- Given instruction
Lay out the records from the line with "Select the Spiritual" up to and including the line with "Image resolution: width=763" as a two-column CSV headed input and output. Give one row per record, with each field in quotes and any line breaks turned into spaces.

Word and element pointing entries
◆ ◆ ◆ ◆ ◆
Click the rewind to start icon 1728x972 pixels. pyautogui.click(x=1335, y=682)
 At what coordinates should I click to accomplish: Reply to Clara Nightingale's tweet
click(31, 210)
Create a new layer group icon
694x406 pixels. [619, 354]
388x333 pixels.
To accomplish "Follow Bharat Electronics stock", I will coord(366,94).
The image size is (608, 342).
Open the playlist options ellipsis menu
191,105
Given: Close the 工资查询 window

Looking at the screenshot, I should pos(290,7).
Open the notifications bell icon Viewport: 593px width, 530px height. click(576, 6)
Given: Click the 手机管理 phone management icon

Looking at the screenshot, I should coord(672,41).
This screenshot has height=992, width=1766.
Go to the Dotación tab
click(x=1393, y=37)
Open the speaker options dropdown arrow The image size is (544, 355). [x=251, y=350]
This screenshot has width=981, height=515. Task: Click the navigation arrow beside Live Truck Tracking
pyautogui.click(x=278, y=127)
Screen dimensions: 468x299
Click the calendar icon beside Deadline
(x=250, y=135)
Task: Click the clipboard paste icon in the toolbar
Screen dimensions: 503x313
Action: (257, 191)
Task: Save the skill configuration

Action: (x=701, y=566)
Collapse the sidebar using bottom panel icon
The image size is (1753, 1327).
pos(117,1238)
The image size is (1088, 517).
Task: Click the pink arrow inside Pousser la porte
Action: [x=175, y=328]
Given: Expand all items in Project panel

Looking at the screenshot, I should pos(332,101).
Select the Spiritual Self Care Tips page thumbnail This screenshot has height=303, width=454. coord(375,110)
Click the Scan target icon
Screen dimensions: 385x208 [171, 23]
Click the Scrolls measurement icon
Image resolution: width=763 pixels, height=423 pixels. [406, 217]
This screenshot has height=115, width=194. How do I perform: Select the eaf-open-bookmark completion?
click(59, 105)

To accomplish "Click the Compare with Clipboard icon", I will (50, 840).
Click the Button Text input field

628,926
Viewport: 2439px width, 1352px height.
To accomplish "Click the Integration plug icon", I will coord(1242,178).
◆ ◆ ◆ ◆ ◆
- The completed task
input,output
"Select the Spiritual Self Care Tips page thumbnail This screenshot has height=303, width=454.","coord(375,110)"
"Click the Scan target icon","Screen dimensions: 385x208 [171, 23]"
"Click the Scrolls measurement icon","Image resolution: width=763 pixels, height=423 pixels. [406, 217]"